[FFmpeg-devel] evaluating the experimental status of ffv1 version 3

Peter B. pb at das-werkstatt.com
Sat Sep 8 12:02:14 CEST 2012


On 09/08/2012 02:50 AM, Michael Niedermayer wrote:
> On Fri, Sep 07, 2012 at 03:41:21PM +0200, Peter B. wrote:
>> On 09/06/2012 08:49 PM, Michael Niedermayer wrote:
>>> I think if i didnt miss any tests then theres still a significnat lack
>>> of tests that where run to have sufficient information on what the
>>> default should be
>>>
>>> I think that at a minimum 10 samples that cover every combination of
>>> 8bit, >8bit and RGB,4:2:0,4:4:4 should be tested
>>> all tests should be done in 1pass, 2pass, and 2pass with a 1pass from
>>> another file of same type.
>>> all compressed file sizes should be posted here nicely formated in a
>>> table, with average, best and worst differences highlighted
>>> What it is to test, is gop=1 vs gop=300 for FFV1.3
>> The combination of pix_fmts you mention above, is already done in my
>> tests, if I understood you correctly (Except for RGB).
>> I'm encoding the source into each available YUV pix_fmt supported by
>> FFv1.
> We really have to test with unconverted material or material that has
> been converted externally. That is the input to the decoder has to be
> trusted to be good not the input to our converter. We want to
> exclude all variables that could affect any tests
I'm not really sure what you mean...
Here's how I understood it:

1) Use unconverted material or material converted externally:
Examples:
*) Direct capture of e.g. SD-SDI stream?
*) other material which has been recorded using other (non-ffmpeg)
tools. As most free-software video tools are based on ffmpeg, this might
mean capturing using proprietary applications?

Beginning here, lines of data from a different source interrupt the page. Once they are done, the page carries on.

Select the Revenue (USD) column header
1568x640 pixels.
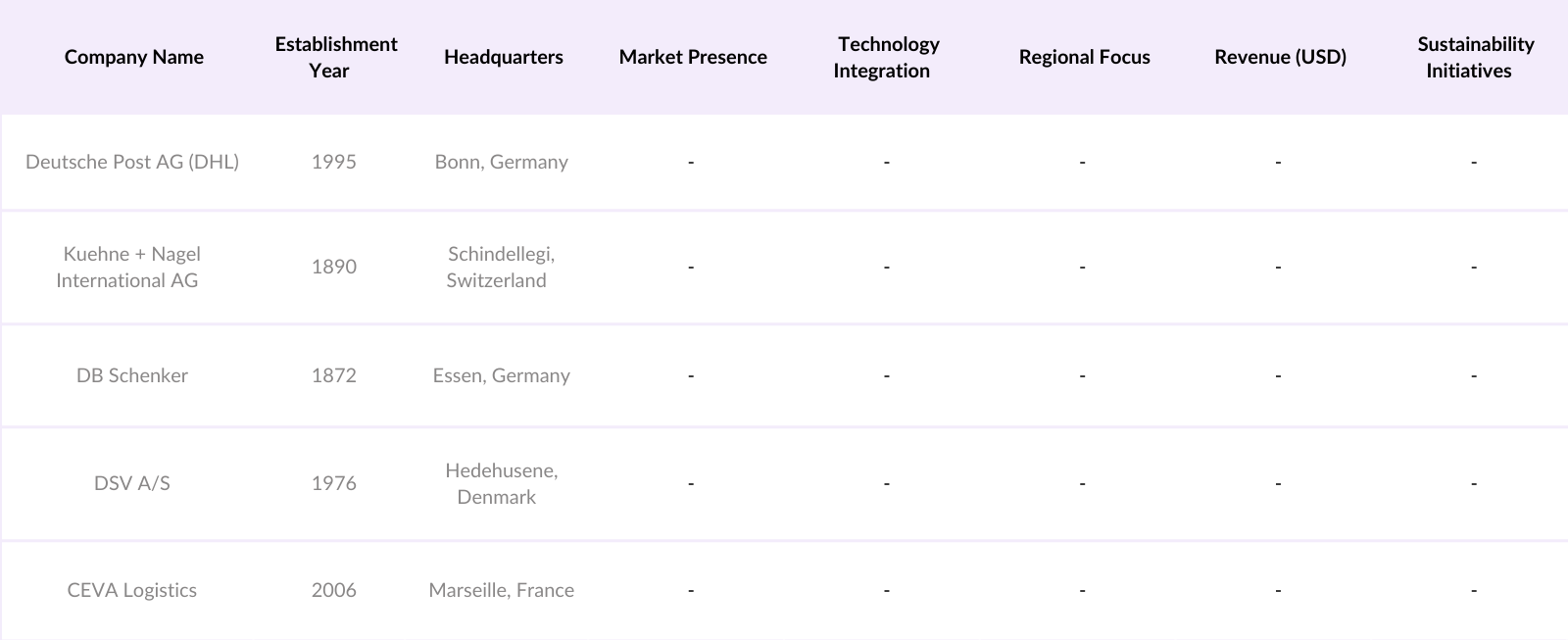tap(1280, 57)
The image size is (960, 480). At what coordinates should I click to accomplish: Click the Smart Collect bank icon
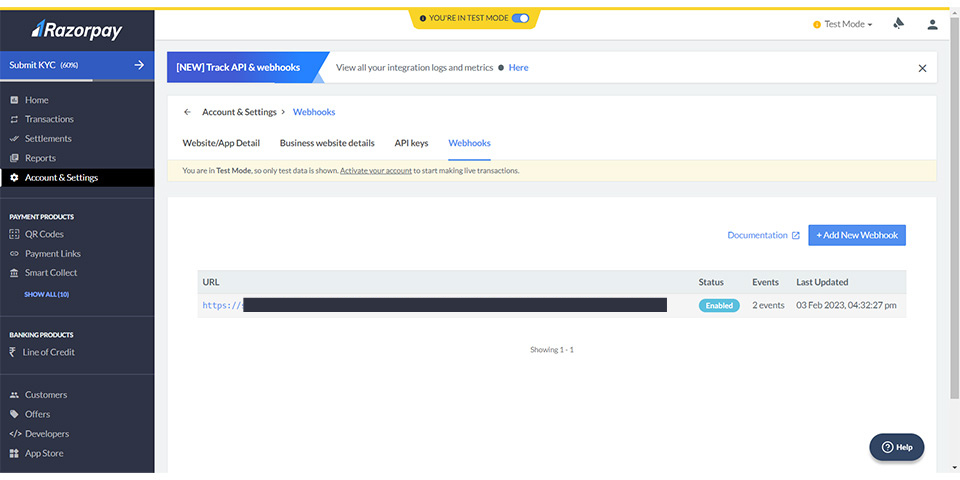pyautogui.click(x=14, y=273)
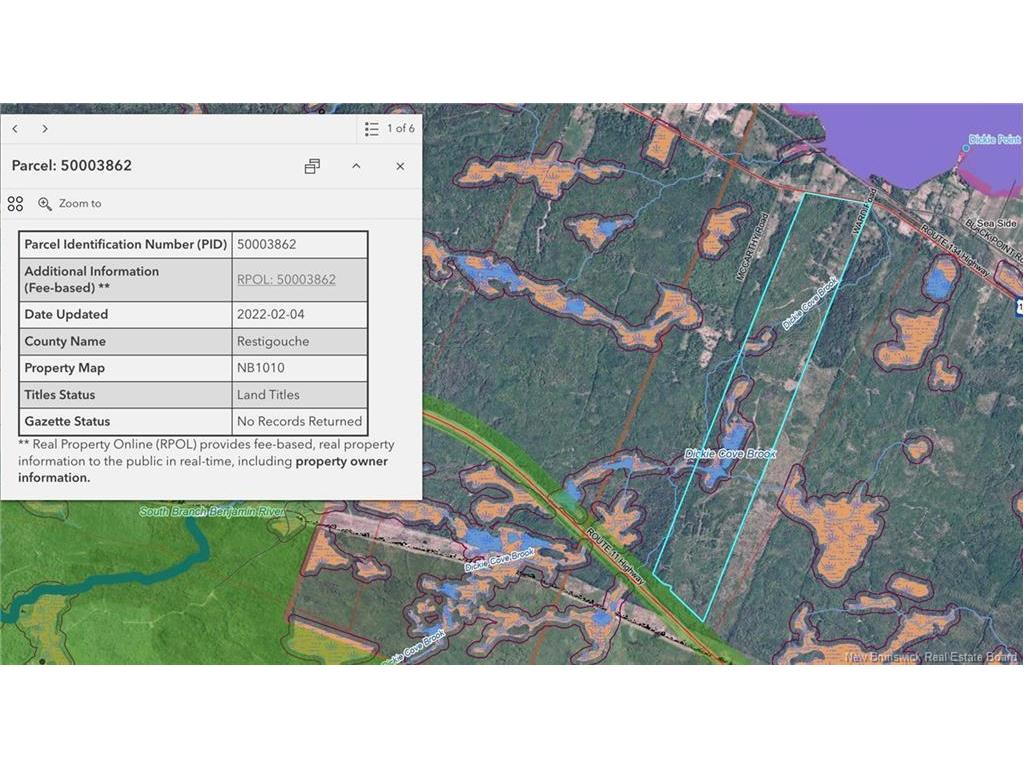Click the Restigouche county name cell

pos(299,341)
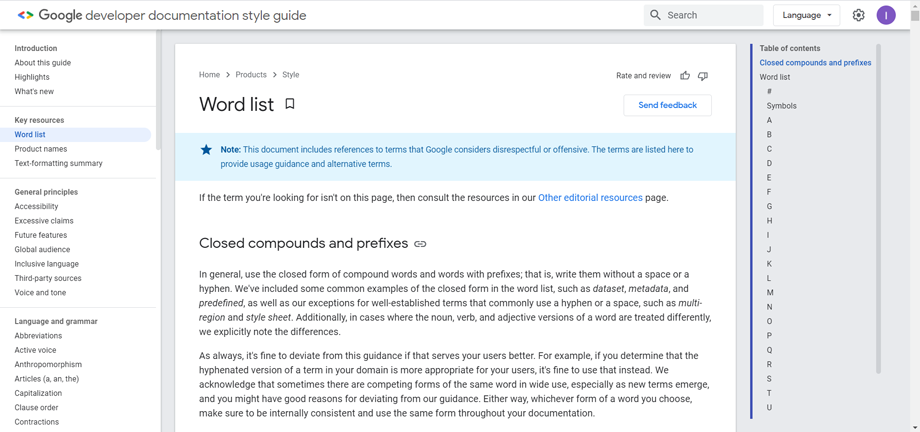Rate page with thumbs up
Screen dimensions: 920x432
[x=685, y=76]
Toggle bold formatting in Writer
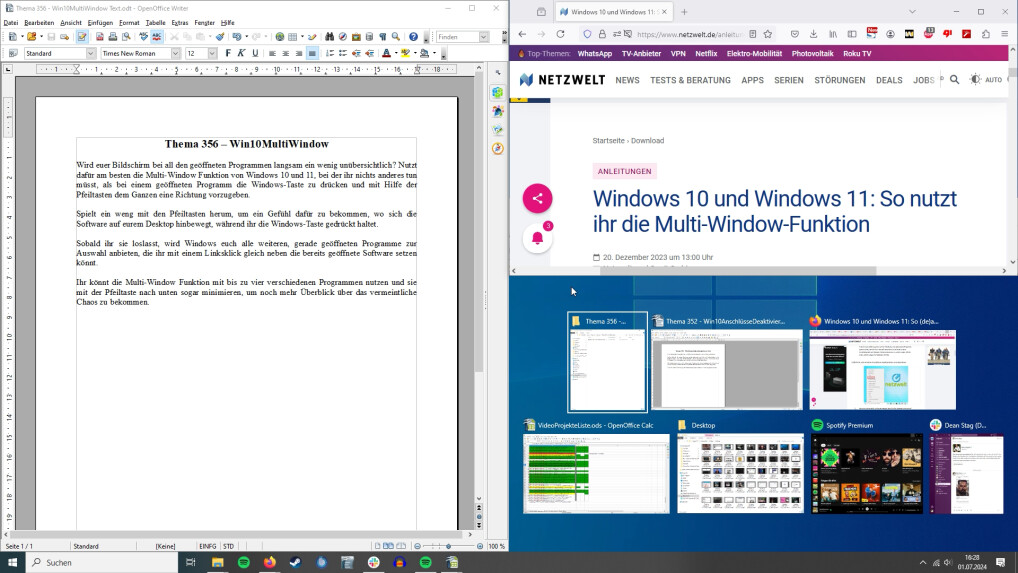 coord(228,53)

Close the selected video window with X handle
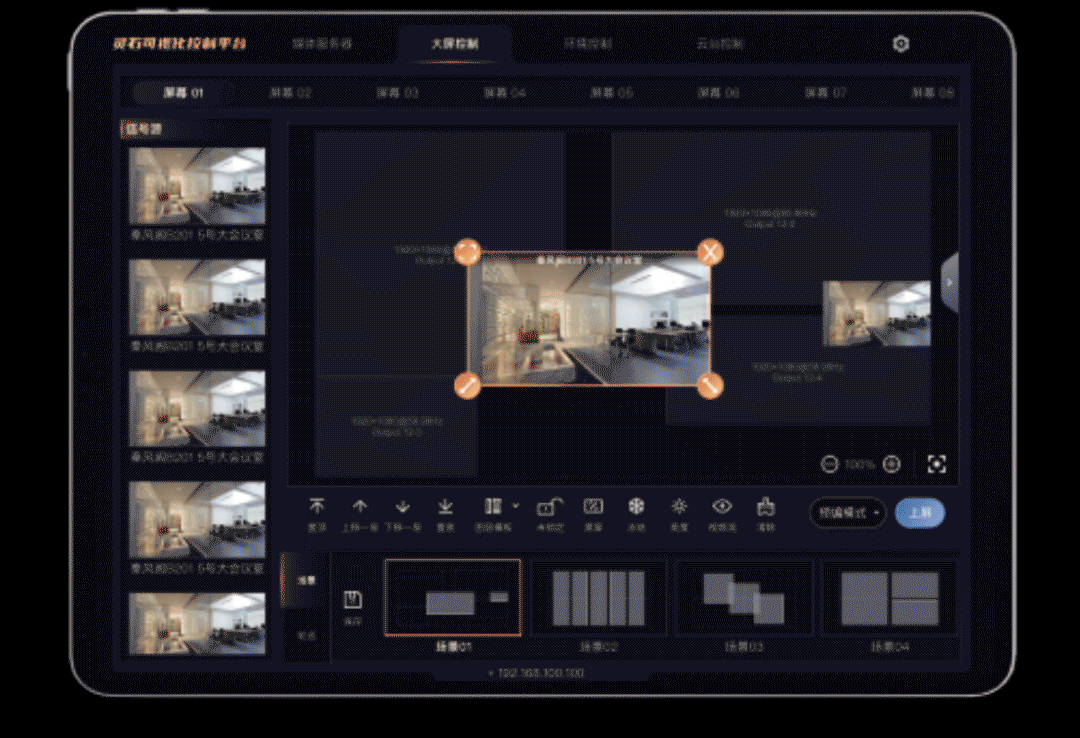point(709,251)
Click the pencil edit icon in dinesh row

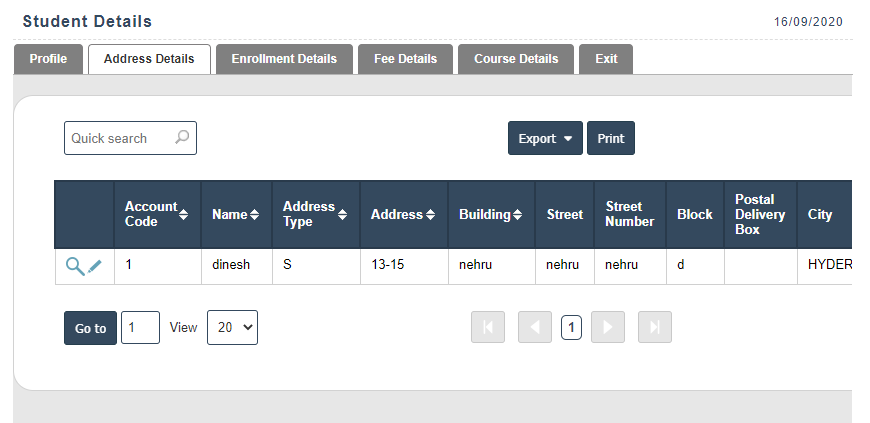pyautogui.click(x=95, y=266)
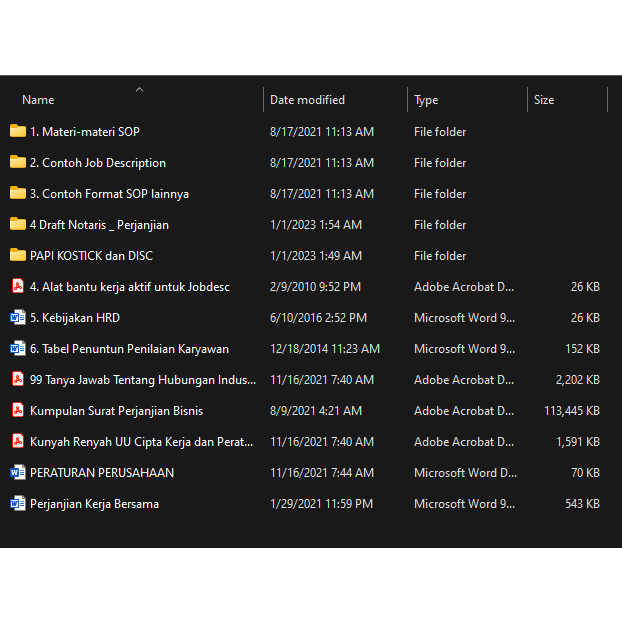Image resolution: width=622 pixels, height=622 pixels.
Task: Select Kunyah Renyah UU Cipta Kerja file name
Action: pyautogui.click(x=141, y=441)
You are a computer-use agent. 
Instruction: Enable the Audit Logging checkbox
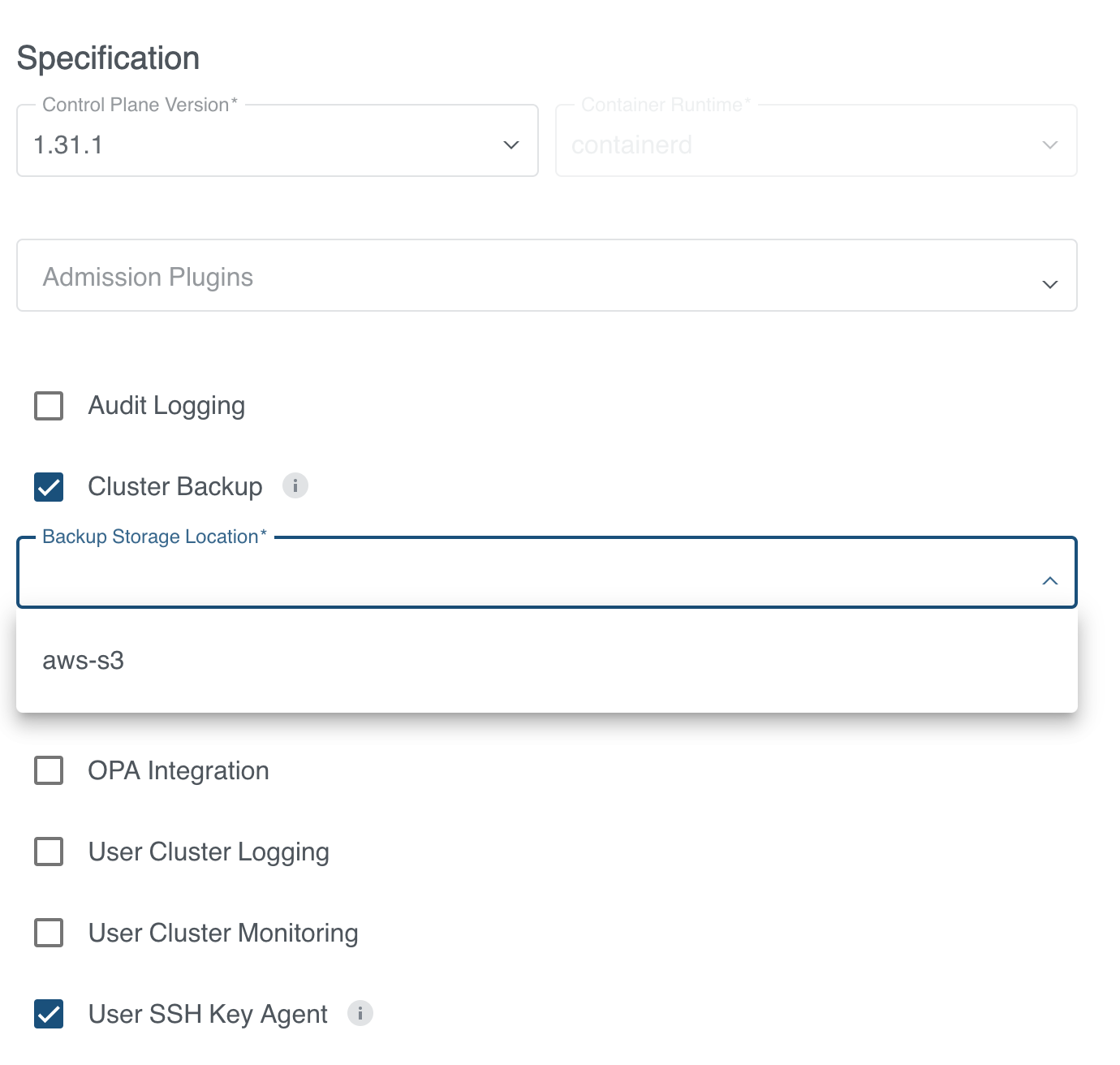pos(48,406)
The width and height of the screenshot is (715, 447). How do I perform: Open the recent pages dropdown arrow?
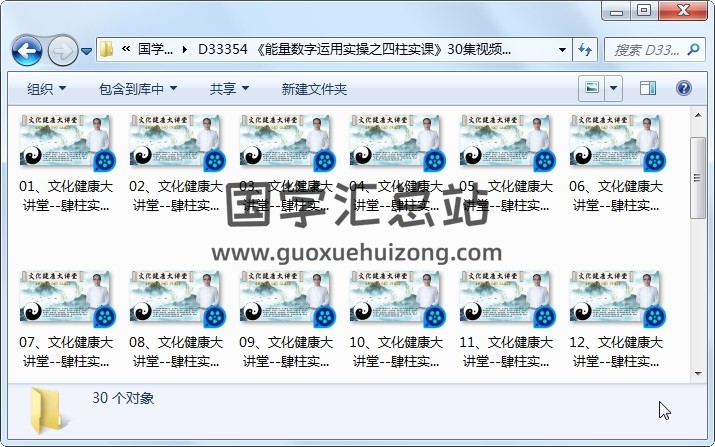point(87,50)
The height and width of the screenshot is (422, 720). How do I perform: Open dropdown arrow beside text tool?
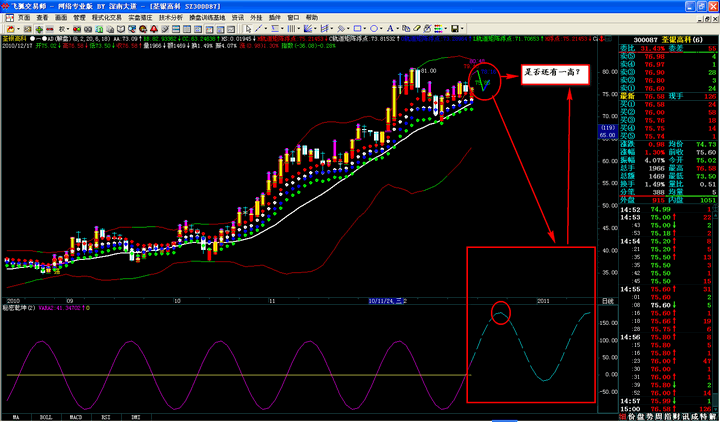pos(397,29)
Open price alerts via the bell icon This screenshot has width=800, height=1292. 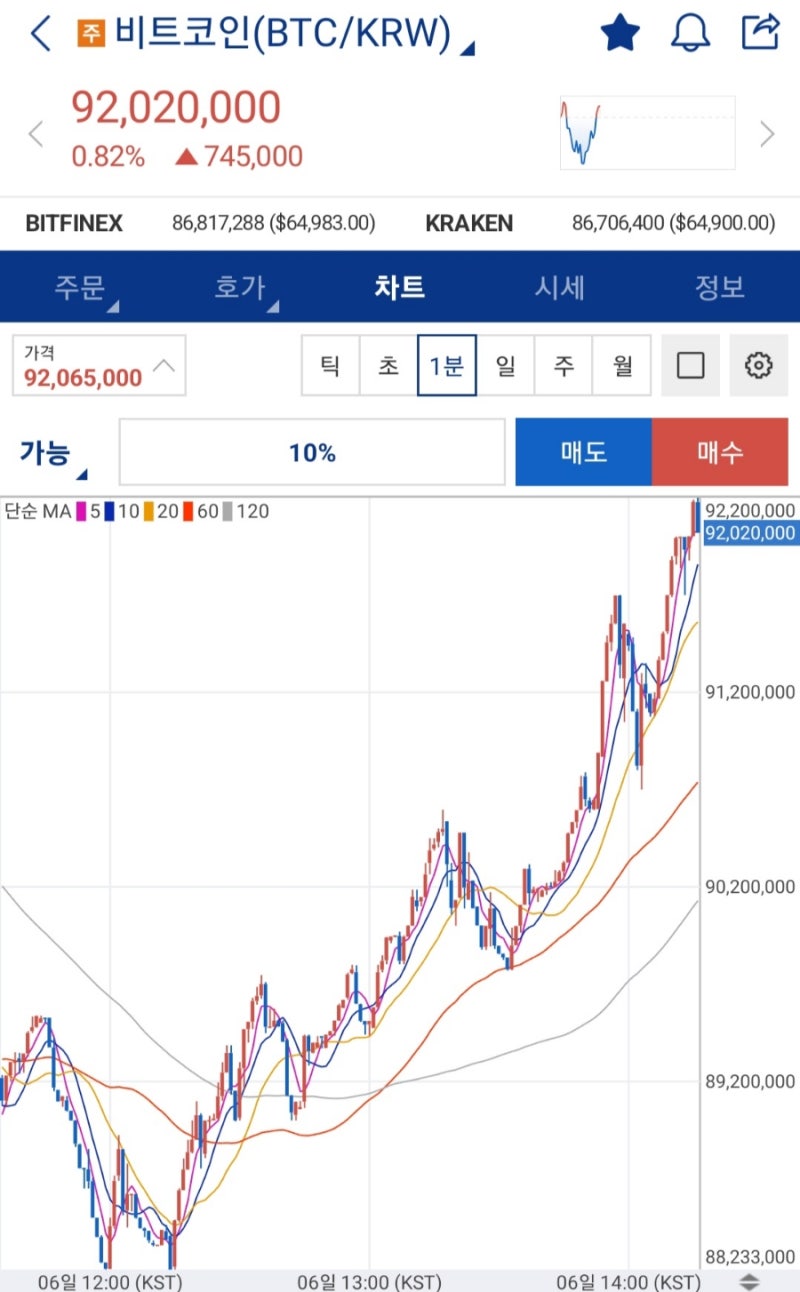tap(691, 31)
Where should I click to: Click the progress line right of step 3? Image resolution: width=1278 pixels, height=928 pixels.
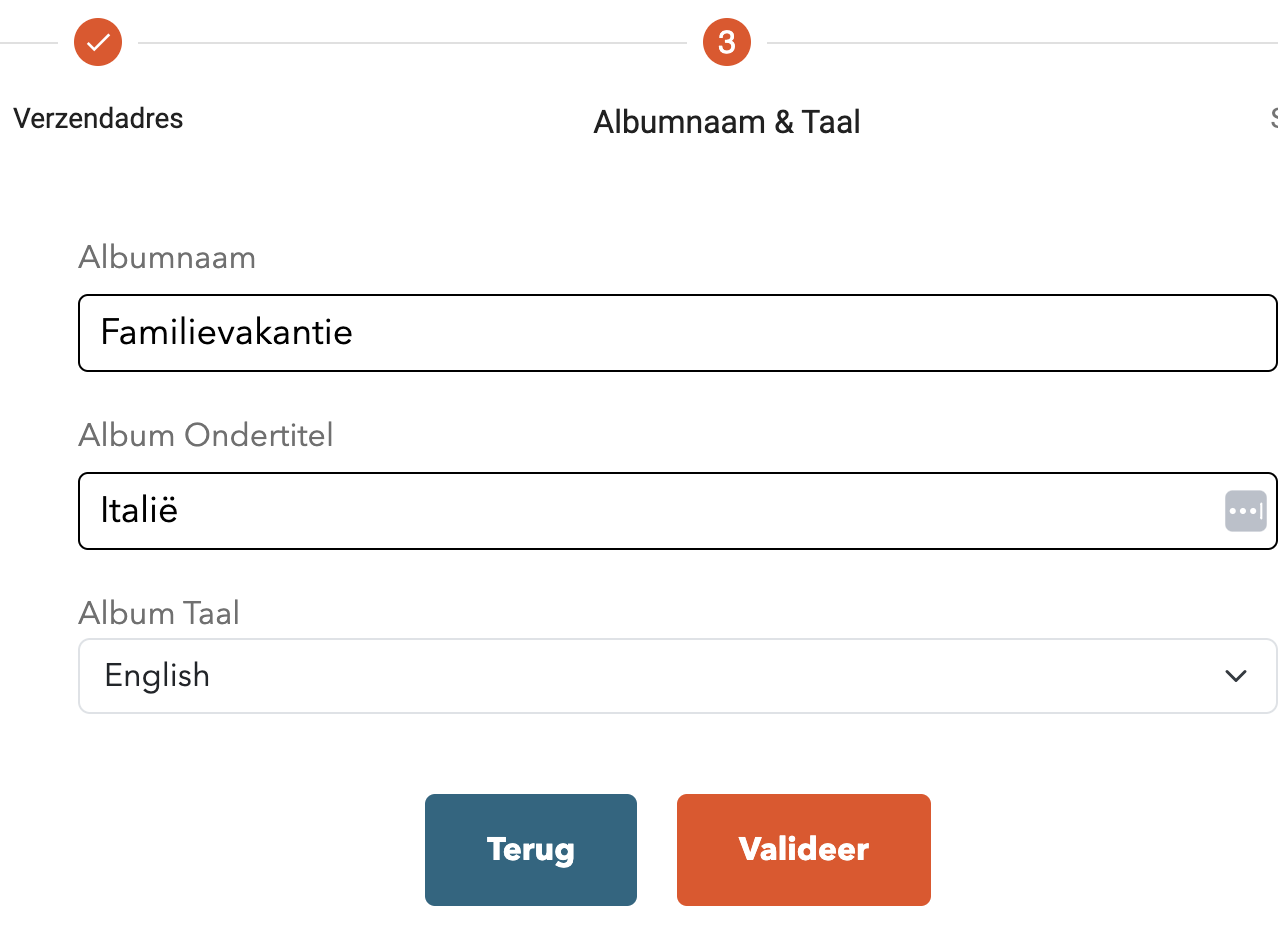[x=1022, y=43]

2) I do not understand  this one:

"That is the input to the decoder has to be trusted to be good not the input to our converter."

The input to the decoder has to be trusted: acknowledged.
"Not the input to our converter": Which part exactly is considered "our
converter"?
The A/D converter?


>> (btw: Is there any way to list which pix_fmts are supported by a
>> certain codec? I kind of found it out by brute-force encoding - and
>> reading the sourcecode)
> I dont think so, a patch improving this is welcome, especially when
> the choosen pixel format isnt supported, the supported ones should
> be printed
>
The current behavior is that it automatically (=silently) falls back to
a supported pix_fmt. Of course, this is written to the console, but for
automatic processing it's not detectable (I guess).